Non ho sentito, in questi mesi, la cultura denunciare le dissonanze. E ce ne sono tante di dissonanze. Innanzitutto perché il virus non ha prodotto il male sociale che vediamo, lo ha rivelato. Ci ha mostrati a noi stessi per quello che eravamo diventati. “Distanziati socialmente”: i DPCM hanno imposto il distanziamento, ma nel 2017 o nel 2018 non eravamo mentalmente già distanziati rispetto agli altri? Eravamo incapaci di sentire la sofferenza dell’altro come sofferenza nostra. Avevamo già smarrito quell’empatia alla base dell’humanitas e, di conseguenza, della cultura? L’humanitas era già persa. Persa non solo negli orrori del XX secolo – che pubblicamente l’aveva messa al rogo – ma anche nella pratica quotidiana degli anni che ci stanno alle spalle.

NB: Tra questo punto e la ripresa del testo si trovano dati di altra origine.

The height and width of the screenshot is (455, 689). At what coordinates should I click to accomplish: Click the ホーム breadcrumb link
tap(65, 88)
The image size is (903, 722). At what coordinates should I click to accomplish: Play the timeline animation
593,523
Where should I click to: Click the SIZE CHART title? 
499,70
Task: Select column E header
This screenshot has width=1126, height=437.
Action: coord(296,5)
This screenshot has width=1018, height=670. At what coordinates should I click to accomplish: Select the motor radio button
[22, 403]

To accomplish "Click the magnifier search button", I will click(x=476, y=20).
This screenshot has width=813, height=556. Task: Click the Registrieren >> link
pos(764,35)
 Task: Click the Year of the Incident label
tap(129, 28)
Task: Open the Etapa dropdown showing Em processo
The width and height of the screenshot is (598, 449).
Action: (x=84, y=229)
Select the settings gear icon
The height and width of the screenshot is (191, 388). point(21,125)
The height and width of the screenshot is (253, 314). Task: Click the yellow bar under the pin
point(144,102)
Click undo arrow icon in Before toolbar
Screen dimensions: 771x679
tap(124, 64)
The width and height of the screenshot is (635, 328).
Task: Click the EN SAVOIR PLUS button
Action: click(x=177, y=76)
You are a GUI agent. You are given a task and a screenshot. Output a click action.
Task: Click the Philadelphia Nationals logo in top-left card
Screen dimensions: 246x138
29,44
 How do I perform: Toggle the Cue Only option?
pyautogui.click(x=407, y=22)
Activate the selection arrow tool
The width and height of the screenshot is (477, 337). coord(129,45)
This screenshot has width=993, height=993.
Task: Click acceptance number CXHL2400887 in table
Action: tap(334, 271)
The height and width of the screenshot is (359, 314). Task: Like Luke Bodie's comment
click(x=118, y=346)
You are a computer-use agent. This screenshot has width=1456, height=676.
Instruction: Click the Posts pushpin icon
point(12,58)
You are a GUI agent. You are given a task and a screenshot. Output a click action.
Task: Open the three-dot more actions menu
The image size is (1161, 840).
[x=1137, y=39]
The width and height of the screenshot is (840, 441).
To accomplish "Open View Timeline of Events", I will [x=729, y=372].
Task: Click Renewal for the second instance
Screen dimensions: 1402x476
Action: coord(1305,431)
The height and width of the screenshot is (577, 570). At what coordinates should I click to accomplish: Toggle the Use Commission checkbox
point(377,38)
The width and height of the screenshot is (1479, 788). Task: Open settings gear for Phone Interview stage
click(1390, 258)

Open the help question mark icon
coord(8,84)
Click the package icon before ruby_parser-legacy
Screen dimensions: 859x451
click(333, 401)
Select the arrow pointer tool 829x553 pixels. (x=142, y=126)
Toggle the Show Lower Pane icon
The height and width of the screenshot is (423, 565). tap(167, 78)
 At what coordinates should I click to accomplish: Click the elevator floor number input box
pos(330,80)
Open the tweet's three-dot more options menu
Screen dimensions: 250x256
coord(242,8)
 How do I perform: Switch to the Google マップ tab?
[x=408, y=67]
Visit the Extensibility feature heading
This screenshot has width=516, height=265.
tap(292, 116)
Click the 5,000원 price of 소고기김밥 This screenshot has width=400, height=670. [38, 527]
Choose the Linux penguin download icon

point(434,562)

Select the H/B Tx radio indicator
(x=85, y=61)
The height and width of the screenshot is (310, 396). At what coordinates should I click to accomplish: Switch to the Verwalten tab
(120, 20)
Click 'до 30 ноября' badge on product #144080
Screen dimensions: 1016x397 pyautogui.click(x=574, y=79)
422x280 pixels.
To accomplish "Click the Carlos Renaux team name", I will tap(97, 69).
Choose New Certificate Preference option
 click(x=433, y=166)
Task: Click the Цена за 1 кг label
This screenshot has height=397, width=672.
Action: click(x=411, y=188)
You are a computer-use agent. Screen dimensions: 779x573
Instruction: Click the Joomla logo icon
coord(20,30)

Il virus ha rivelato una disumanizzazione spaventosa. Una inumanitas che consiste nel considerare gli altri esseri umani come delle cose. Ad Auschwitz i deportati erano chiamati proprio così: pezzi, cose, materiali inerti. Questo trattare gli altri come cose è il male assoluto che abbiamo ricordato e stiamo ricordando nel Giorno della Memoria. Trattare gli altri come cose è entrato anche nei micro comportamenti quotidiani. Gli anni nei quali abbiamo assistito, attraverso i social, al sacrificio quotidiano dei migranti che affogavano a centinaia nel Mare Nostrum, da parte di spettatori indifferenti o addirittura ostili che cos’erano se non un segno di quanto ci sarebbe accaduto?

Al suo La prima radice, Simone Weil appone un sottotitolo importante: Preludio a una dichiarazione dei doveri verso l’essere umano. Weil parla di doveri, non di diritti ed esordisce, nel suo libro, insistendo sulla nozione di “obbligo”. L’oggetto dell’obbligo, scrive Weil, nell’ambito delle faccende umane è sempre l’essere umano in quanto tale. Noi abbiamo un obbligo verso gli altri esseri umani.

Questa è la radice prima della scintilla culturale: l’obbligo che ci lega agli altri e che, guardando un uomo, non fa esclamare “se questo è un uomo”. Tutti devono essere nella condizione di avere riconosciuto ciò che costituisce la dignità dell’uomo. La radice prima è un radicamento, inteso come essere parte di relazioni dalle quali nessuno sia escluso. In fondo, in un mondo della cultura che sembrava più attonito che all’attacco, l’unico messaggio che è venuto in tal senso è stato quello di Papa Francesco. È venuto prima del Covid-19, ma è risuonato forte durante questa pandemia: il nesso che lega tutti con tutti, che lega il tutto. Sentirsi parte di un tutto e, quindi, responsabili di quel tutto è il compito di una cultura che ha mancato il bersaglio per un deficit di consapevolezza dei proprio compiti.

Sono certamente infinite le micro tracce di chi ha lavorato in direzione ostinata e contraria, ma non c’è stata una parola corale e forte. Molte buone pratiche, ma non sono precipitate in un discorso corale e potente. La cultura, in fondo, continua ad essere considerata una “merce” da consumare, qualcuno dice “da sostenere” quando il consumo è inadeguato. Ma prima di consumare qualcosa, bisogna produrla. L’impressione è che il mondo culturale abbia perso questa capacità di elaborare un discorso forte all’altezza dei tempi.